▸ PROBLEMS TO WORK ON:
a) From the clean water funding article below, return everything from "Executive Watch: Water" down to "solid scientific research.".
b) In the clean water funding article below, what is the dollar amount of the EPA grant for a long-term wetlands monitoring network?
c) Extend the clean water funding article below, picking up after its final sentence.

▸ SOURCE EXTRACT:
──────

The state flushes away key clean water research funding, plus more news, this week in CIB:

Executive Watch: Water Resources Down the Drain

The NC Department of Environment and Natural Resources (DENR) is laying off staff because of legislative funding cutbacks and reorganization–but is also turning down almost $600,000 in federal funding for needed monitoring of water quality and wetlands by a division being slashed of staff. The combination speaks loudly of the low priority being placed by the current DENR administration on both protection of clean water and solid scientific research.

One of two grants from the U.S. Environmental Protection Agency (EPA) being turned back is a $359,710 grant to establish a long-term wetlands monitoring network in the Piedmont and coastal plains regions. That’s work that would greatly inform the state’s analysis of requests to dredge and fill wetlands. John Dorney, who two years ago retired as the long-time head of the state’s wetlands regulatory unit within DENR, explained that his former unit relied on the grant funding to make its scientific analysis possible. That unit is being disbanded by this DENR administration when its current grant funding expires.

──────

▸ PROVIDED INFORMATION:

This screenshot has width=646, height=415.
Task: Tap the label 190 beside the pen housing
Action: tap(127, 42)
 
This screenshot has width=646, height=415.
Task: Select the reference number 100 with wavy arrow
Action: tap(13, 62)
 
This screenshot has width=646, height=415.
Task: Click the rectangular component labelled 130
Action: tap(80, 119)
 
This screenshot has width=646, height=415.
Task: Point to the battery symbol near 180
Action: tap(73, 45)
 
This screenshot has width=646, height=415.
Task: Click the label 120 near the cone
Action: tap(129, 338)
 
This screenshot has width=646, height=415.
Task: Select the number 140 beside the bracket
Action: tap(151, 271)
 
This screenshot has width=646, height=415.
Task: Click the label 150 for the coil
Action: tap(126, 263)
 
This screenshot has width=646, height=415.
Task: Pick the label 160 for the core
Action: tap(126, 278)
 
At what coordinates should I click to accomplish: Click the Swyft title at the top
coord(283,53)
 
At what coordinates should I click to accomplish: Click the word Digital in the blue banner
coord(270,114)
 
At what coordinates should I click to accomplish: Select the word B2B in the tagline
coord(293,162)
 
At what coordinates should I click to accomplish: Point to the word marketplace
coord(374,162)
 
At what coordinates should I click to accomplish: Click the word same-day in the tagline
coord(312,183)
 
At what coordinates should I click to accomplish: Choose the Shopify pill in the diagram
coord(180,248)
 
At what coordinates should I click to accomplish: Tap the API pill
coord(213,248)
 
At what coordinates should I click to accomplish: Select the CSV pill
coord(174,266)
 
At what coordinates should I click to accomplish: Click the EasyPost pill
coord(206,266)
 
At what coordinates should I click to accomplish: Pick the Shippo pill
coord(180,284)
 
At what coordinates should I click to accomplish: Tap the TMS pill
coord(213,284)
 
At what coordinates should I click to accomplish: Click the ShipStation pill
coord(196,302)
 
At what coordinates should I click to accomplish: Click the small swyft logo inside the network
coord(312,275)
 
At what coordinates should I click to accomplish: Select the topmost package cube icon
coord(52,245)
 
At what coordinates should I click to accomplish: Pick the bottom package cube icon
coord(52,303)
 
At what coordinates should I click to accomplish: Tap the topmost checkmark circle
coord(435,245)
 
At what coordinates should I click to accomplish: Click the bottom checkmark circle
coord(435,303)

──────

▸ RESULTS BY TASK:
a)
Executive Watch: Water Resources Down the Drain

The NC Department of Environment and Natural Resources (DENR) is laying off staff because of legislative funding cutbacks and reorganization–but is also turning down almost $600,000 in federal funding for needed monitoring of water quality and wetlands by a division being slashed of staff. The combination speaks loudly of the low priority being placed by the current DENR administration on both protection of clean water and solid scientific research.

b) $359,710

c)
The current head of DENR’s water resources division says the money is not needed to carry out the department’s new priorities as defined by DENR Secretary John Skvarla. Water Resources Division Director Tom Reeder said, “Quite simply the grants were not needed for the division to meet our core mission…We’re simply slimming down.”

More details and discussion are available in an article for the N.C. Coastal Federation’s Coastal Review here.

The other grant being declined is for $222,595 for monitoring water quality in areas that could be impacted by potential fracking operations. It would establish water quality “baselines” against which to compare potential future contamination. Gathering such data is viewed by environmental resource professionals as an essential part of effectively regulating the potential impacts of fracking.

This baseline monitoring was a key recommendation in the state’s own 2012 report on oil and gas exploration issues. Refusing to accept funding to carry out that monitoring is nearly inexplicable–the agency equivalent of sticking fingers in one’s ears and shouting LA LA LA LA.

Fifteen citizen conservation groups, including NCLCV, co-signed a letter sent last week to the Mining and Energy Commission (MEC), urging it to ask DENR to reverse its decision to decline the grant. The letter argues that rejecting the grant “undermines [MEC’s] mandate from the N.C. General Assembly” to establish a modern regulatory program for fracking.

According to EPA sources, the North Carolina decision to decline the new funding may be nationally unprecedented. State Sierra Club director Molly Diggins called the unprecedented refusal to take the grant a part of the current administration’s deliberate effort to starve DENR of resources and “hamstring” its effectiveness.

We cannot offer any other rational explanation of DENR’s decisions.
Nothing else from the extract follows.